**YOUR OBJECTIVE:** Look through the material below and return every line that contains "label".

[[ SUPPLIED MATERIAL, beginning ]]

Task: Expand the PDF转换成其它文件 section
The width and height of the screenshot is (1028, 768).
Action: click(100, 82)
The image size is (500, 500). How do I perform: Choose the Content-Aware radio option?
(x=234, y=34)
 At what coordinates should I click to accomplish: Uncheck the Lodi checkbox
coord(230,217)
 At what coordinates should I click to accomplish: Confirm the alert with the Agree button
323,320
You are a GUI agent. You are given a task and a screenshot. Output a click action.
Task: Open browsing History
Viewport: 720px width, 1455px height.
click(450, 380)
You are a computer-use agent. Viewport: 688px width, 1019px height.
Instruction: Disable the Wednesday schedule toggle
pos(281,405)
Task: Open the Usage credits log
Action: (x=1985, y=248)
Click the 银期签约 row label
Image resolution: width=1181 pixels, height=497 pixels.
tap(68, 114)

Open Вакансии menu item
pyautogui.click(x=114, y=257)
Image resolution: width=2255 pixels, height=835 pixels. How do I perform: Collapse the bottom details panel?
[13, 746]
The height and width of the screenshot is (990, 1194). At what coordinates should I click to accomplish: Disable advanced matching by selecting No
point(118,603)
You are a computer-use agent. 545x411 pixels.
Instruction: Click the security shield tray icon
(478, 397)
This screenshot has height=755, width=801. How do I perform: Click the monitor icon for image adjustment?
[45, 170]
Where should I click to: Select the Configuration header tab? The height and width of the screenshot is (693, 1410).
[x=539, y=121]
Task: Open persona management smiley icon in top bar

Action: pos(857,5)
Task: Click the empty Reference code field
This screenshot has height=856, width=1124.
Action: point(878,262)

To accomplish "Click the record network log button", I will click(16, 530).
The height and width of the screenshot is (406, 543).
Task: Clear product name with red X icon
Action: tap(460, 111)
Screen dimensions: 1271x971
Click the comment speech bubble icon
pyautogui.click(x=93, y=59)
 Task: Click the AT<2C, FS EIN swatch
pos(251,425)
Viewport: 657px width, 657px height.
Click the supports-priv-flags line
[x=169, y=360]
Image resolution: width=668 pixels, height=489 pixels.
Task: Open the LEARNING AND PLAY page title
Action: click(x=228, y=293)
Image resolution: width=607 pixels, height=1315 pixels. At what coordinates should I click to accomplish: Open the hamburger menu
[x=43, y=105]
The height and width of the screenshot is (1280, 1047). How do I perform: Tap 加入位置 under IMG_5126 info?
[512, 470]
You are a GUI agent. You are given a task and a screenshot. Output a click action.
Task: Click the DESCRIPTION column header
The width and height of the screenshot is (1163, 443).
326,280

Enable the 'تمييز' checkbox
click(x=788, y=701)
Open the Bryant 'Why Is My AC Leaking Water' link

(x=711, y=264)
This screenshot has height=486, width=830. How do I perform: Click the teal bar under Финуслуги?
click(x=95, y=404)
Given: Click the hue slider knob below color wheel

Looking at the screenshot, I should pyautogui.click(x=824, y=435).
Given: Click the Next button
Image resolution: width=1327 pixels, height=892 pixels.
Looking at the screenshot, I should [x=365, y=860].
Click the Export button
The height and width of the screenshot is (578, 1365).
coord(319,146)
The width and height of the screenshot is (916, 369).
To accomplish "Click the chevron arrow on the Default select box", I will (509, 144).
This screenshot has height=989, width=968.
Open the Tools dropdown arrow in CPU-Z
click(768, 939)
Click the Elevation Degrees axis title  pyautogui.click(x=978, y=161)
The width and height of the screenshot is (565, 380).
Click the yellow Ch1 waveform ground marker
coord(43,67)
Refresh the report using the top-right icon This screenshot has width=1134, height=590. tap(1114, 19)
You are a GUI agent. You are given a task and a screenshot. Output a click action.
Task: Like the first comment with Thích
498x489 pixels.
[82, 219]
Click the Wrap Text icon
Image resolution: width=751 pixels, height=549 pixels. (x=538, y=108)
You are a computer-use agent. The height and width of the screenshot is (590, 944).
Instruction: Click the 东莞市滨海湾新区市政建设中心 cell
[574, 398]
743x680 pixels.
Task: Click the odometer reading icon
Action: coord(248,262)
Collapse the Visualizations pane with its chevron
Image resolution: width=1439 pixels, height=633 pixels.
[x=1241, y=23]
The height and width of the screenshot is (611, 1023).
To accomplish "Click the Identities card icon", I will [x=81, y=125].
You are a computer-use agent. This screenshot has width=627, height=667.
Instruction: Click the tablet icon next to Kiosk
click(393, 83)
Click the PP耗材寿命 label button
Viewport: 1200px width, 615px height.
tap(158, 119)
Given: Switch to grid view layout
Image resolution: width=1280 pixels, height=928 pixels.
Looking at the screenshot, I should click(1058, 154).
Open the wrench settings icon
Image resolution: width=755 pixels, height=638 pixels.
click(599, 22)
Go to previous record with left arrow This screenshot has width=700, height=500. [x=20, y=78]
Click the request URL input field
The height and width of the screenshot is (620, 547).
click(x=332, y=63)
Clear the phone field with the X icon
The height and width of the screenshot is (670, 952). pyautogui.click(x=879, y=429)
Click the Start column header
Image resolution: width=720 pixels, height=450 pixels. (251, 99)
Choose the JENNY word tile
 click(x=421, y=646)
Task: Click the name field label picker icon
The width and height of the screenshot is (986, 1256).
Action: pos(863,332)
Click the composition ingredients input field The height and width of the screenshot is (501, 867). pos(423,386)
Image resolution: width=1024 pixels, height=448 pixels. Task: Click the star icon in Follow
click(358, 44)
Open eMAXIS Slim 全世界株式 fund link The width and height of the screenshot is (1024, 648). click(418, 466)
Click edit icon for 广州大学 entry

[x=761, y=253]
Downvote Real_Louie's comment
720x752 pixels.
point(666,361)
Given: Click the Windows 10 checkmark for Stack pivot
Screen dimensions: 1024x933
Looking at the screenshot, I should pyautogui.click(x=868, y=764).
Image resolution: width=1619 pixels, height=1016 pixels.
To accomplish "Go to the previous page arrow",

[[ SUPPLIED MATERIAL, end ]]

**OUTPUT:**
Click the 银期签约 row label
Click the PP耗材寿命 label button
Task: Click the name field label picker icon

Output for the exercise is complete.